Elisabeth tentatively raised her hand.

“Ma’am, we need to ask you a few questions.”

Elisabeth nodded her head and walked over to them. She glanced back at Harold. His appalled expression put her on the back foot, and a sense of dread began to take hold.

“We’re investigating a suspected arson attack and have been told by a gentleman who was walking his dog yesterday evening that he came across a woman running down Trethek Lane last night. He recognised you as the wife of Mrs Wilson’s son, Harold. We understand you and your husband are here for Mrs Wilson’s funeral, and we apologise for the difficult timing. However, we do need to ask what you were doing yesterday evening between the hours of eight and nine?”

Elisabeth peered over her shoulder again and saw Harold standing upright with his eyebrows furrowed. He was clearly trying to listen in on the conversation.

“I’d gone for a walk to visit the property. Me and my husband recently learned that we were going to inherit it.”

The officer raised his eyebrows. “You’re inheriting the house? Oof, it’s quite run down, isn’t it?”

“It is. It looked a right mess, to be honest.” The officer’s chatty tone put Elisabeth at ease. She decided to lighten the conversation. After all, she hadn’t done anything wrong. “Probably the best thing for it was to be burned down,” she let out a polite laugh.

“Yes. I suppose it would be. The insurance claim would be worth a packet, wouldn’t it.” The police officer held her gaze.

Elisabeth felt her expression drop.

“I guess it would. Not that I see how that’s relevant.” Elisabeth cleared her throat. “I saw a woman with curly blonde hair come out of the house and sit in the garden. She stayed there and watched the flames come out the front door.”

“You saw another person there?”

“Yes, she was blonde, as I said, and slim. I think she was wearing a black coat and a beanie.”

“And you saw flames coming out the front door?”

“Yes, she must have started the fire and then got a front-row seat to watch her handiwork unfold.”

“So, you went to visit the house, saw flames coming out the front door, and saw the individual who’s potentially responsible exit the building, and yet you didn’t think to report any of this to the police?”

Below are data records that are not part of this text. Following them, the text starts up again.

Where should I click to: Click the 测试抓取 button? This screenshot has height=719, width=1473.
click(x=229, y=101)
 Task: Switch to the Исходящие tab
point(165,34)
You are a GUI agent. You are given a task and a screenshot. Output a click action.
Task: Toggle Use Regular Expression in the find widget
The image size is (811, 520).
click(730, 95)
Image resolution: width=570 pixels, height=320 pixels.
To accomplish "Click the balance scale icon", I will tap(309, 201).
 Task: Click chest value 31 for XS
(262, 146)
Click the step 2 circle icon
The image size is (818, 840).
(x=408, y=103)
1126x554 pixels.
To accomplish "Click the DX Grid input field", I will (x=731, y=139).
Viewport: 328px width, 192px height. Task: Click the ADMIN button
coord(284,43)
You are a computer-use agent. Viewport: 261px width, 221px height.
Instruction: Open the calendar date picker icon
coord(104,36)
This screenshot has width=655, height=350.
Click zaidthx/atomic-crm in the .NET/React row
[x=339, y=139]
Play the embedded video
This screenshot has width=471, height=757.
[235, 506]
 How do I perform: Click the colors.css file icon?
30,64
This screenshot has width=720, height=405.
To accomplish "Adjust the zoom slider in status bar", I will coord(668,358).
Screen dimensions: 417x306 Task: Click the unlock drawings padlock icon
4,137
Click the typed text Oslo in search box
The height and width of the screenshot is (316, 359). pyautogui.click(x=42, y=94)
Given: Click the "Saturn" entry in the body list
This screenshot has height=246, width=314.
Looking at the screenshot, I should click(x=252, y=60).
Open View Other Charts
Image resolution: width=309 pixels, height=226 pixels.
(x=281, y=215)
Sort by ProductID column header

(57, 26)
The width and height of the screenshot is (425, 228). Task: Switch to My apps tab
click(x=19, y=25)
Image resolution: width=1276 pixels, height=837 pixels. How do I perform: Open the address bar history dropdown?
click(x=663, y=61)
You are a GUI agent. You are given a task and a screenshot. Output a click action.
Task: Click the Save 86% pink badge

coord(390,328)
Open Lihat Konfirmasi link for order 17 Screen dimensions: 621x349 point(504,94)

Elisabeth fell silent. “No. Well, yes. What are you getting at?” She searched for the right thing to say. “It’s been a horrible week, I’ve lost my mother-in-law, and we’ve dropped our normal lives to come back here for the funeral. Yes, I saw flames pouring out of her abandoned, ruined home. Forgive me if I didn’t act logically; it was upsetting. Now, if you’ll excuse me, I have to get back to my husband; he needs me.”

With that, she turned on her heels and started to walk away from the officers. Harold was staring at her with furious intensity. As she approached, he began to walk in the opposite direction, back to the church car park. Elisabeth pursued him. As he opened the car door, she grabbed him by the shoulder and urged him to stop.

“Harold, wait, where are you going?”

“Anywhere that’s not here. Anywhere away from you.”

Elisabeth stared at him in shock.

“Harold, what are you talking about? Let’s just head back to the hotel and—”

“Save it. I heard everything. I know what you’ve done.”

A momentary look of confusion flashed across her face before it clicked.

“Wait, you think I started the fire at your mum’s house?”

“Well, it’s all a little too convenient, don’t you think? You’ve been desperate to get your hands on the money from the house ever since you found out it had been left to me, and you’ve said how much you’d hate to live there. You even said it would be better burnt down. You know what? Everything everyone’s ever told me about you is true. You’re materialistic, uncaring and cruel. Though I have to say I’m beyond shocked to find out you’re this level of insane.”

“Harold, as if —”

But he’d already climbed into his car and started pulling away.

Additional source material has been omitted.